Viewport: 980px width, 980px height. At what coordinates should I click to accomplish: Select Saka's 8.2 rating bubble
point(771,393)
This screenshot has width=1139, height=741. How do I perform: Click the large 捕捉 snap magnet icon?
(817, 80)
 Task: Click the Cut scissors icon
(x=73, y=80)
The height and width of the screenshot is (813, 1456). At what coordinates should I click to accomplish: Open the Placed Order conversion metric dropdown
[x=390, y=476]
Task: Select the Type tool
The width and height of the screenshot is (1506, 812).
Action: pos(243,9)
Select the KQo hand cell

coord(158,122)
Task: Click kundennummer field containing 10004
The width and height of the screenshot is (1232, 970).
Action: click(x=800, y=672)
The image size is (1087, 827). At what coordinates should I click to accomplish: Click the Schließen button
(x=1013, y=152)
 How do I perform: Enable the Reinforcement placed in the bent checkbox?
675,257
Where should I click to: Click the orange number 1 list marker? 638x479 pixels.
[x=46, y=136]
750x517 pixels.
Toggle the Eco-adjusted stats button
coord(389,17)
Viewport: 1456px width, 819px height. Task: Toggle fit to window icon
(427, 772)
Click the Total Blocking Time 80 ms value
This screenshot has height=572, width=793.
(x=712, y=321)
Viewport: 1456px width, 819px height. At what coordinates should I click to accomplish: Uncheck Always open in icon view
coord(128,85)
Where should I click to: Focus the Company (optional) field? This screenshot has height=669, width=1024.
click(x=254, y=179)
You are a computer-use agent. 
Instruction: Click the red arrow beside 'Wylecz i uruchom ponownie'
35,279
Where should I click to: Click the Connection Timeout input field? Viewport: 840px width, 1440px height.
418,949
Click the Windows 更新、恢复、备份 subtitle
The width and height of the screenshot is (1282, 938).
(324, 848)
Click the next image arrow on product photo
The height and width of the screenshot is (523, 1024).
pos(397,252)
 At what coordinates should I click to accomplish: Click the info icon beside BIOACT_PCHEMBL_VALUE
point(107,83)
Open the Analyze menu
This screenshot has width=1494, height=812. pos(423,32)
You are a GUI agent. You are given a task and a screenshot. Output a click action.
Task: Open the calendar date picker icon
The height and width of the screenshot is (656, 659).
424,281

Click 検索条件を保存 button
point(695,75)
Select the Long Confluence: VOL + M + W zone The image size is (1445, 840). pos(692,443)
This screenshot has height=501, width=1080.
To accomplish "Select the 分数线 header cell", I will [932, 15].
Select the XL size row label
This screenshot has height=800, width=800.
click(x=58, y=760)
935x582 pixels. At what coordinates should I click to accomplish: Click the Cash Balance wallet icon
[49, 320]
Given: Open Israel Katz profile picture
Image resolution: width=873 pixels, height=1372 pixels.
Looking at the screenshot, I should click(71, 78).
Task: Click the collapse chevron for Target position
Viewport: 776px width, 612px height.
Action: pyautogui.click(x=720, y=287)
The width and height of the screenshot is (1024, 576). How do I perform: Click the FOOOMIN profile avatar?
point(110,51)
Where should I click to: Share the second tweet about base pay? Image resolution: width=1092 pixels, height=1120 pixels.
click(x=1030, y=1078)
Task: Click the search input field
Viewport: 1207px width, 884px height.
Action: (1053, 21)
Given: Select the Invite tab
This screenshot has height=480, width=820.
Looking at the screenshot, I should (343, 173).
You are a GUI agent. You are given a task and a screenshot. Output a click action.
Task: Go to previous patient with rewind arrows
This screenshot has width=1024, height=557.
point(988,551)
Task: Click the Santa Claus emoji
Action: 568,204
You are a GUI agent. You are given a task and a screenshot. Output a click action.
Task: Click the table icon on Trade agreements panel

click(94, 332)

**WHAT YOU WILL DO**
Reproduce every one of the records above verbatim, in their original order.

**FINAL ANSWER**
Viewport: 980px width, 980px height. At what coordinates should I click to accomplish: Select Saka's 8.2 rating bubble
point(771,393)
This screenshot has width=1139, height=741. How do I perform: Click the large 捕捉 snap magnet icon?
(817, 80)
 Task: Click the Cut scissors icon
(x=73, y=80)
The height and width of the screenshot is (813, 1456). At what coordinates should I click to accomplish: Open the Placed Order conversion metric dropdown
[x=390, y=476]
Task: Select the Type tool
The width and height of the screenshot is (1506, 812).
Action: pos(243,9)
Select the KQo hand cell

coord(158,122)
Task: Click kundennummer field containing 10004
The width and height of the screenshot is (1232, 970).
Action: click(x=800, y=672)
The image size is (1087, 827). At what coordinates should I click to accomplish: Click the Schließen button
(x=1013, y=152)
 How do I perform: Enable the Reinforcement placed in the bent checkbox?
675,257
Where should I click to: Click the orange number 1 list marker? 638x479 pixels.
[x=46, y=136]
750x517 pixels.
Toggle the Eco-adjusted stats button
coord(389,17)
Viewport: 1456px width, 819px height. Task: Toggle fit to window icon
(427, 772)
Click the Total Blocking Time 80 ms value
This screenshot has height=572, width=793.
(x=712, y=321)
Viewport: 1456px width, 819px height. At what coordinates should I click to accomplish: Uncheck Always open in icon view
coord(128,85)
Where should I click to: Focus the Company (optional) field? This screenshot has height=669, width=1024.
click(x=254, y=179)
You are a computer-use agent. 
Instruction: Click the red arrow beside 'Wylecz i uruchom ponownie'
35,279
Where should I click to: Click the Connection Timeout input field? Viewport: 840px width, 1440px height.
418,949
Click the Windows 更新、恢复、备份 subtitle
The width and height of the screenshot is (1282, 938).
(324, 848)
Click the next image arrow on product photo
The height and width of the screenshot is (523, 1024).
pos(397,252)
 At what coordinates should I click to accomplish: Click the info icon beside BIOACT_PCHEMBL_VALUE
point(107,83)
Open the Analyze menu
This screenshot has width=1494, height=812. pos(423,32)
You are a GUI agent. You are given a task and a screenshot. Output a click action.
Task: Open the calendar date picker icon
The height and width of the screenshot is (656, 659).
424,281

Click 検索条件を保存 button
point(695,75)
Select the Long Confluence: VOL + M + W zone The image size is (1445, 840). pos(692,443)
This screenshot has height=501, width=1080.
To accomplish "Select the 分数线 header cell", I will [932, 15].
Select the XL size row label
This screenshot has height=800, width=800.
click(x=58, y=760)
935x582 pixels. At what coordinates should I click to accomplish: Click the Cash Balance wallet icon
[49, 320]
Given: Open Israel Katz profile picture
Image resolution: width=873 pixels, height=1372 pixels.
Looking at the screenshot, I should click(71, 78).
Task: Click the collapse chevron for Target position
Viewport: 776px width, 612px height.
Action: pyautogui.click(x=720, y=287)
The width and height of the screenshot is (1024, 576). How do I perform: Click the FOOOMIN profile avatar?
point(110,51)
Where should I click to: Share the second tweet about base pay? Image resolution: width=1092 pixels, height=1120 pixels.
click(x=1030, y=1078)
Task: Click the search input field
Viewport: 1207px width, 884px height.
Action: (1053, 21)
Given: Select the Invite tab
This screenshot has height=480, width=820.
Looking at the screenshot, I should (343, 173).
You are a GUI agent. You are given a task and a screenshot. Output a click action.
Task: Go to previous patient with rewind arrows
This screenshot has width=1024, height=557.
point(988,551)
Task: Click the Santa Claus emoji
Action: 568,204
You are a GUI agent. You are given a task and a screenshot. Output a click action.
Task: Click the table icon on Trade agreements panel

click(94, 332)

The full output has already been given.